§ **Exercise directions**: Copy the lines of each item below word for word, leaving out the pictures.

§ **Extracted material**:
_ _ _ _ _

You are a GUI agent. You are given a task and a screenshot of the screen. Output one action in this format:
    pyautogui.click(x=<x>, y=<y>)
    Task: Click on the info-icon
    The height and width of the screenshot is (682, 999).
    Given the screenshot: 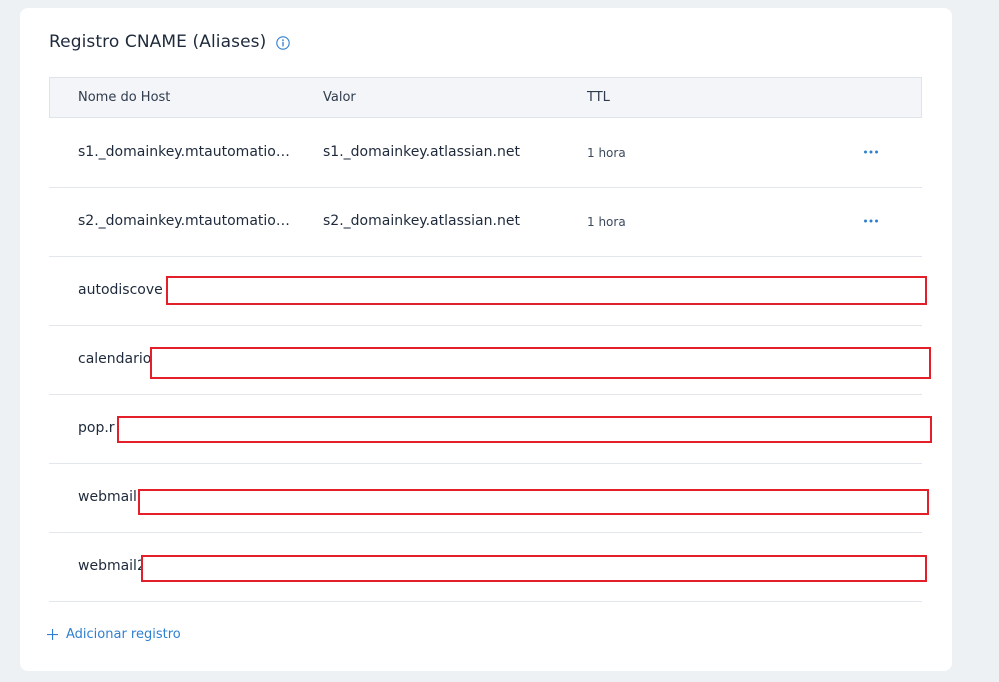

_ _ _ _ _

§ **Solution for this exercise**:
You are a GUI agent. You are given a task and a screenshot of the screen. Output one action in this format:
    pyautogui.click(x=<x>, y=<y>)
    Task: Click on the info-icon
    The height and width of the screenshot is (682, 999).
    Given the screenshot: 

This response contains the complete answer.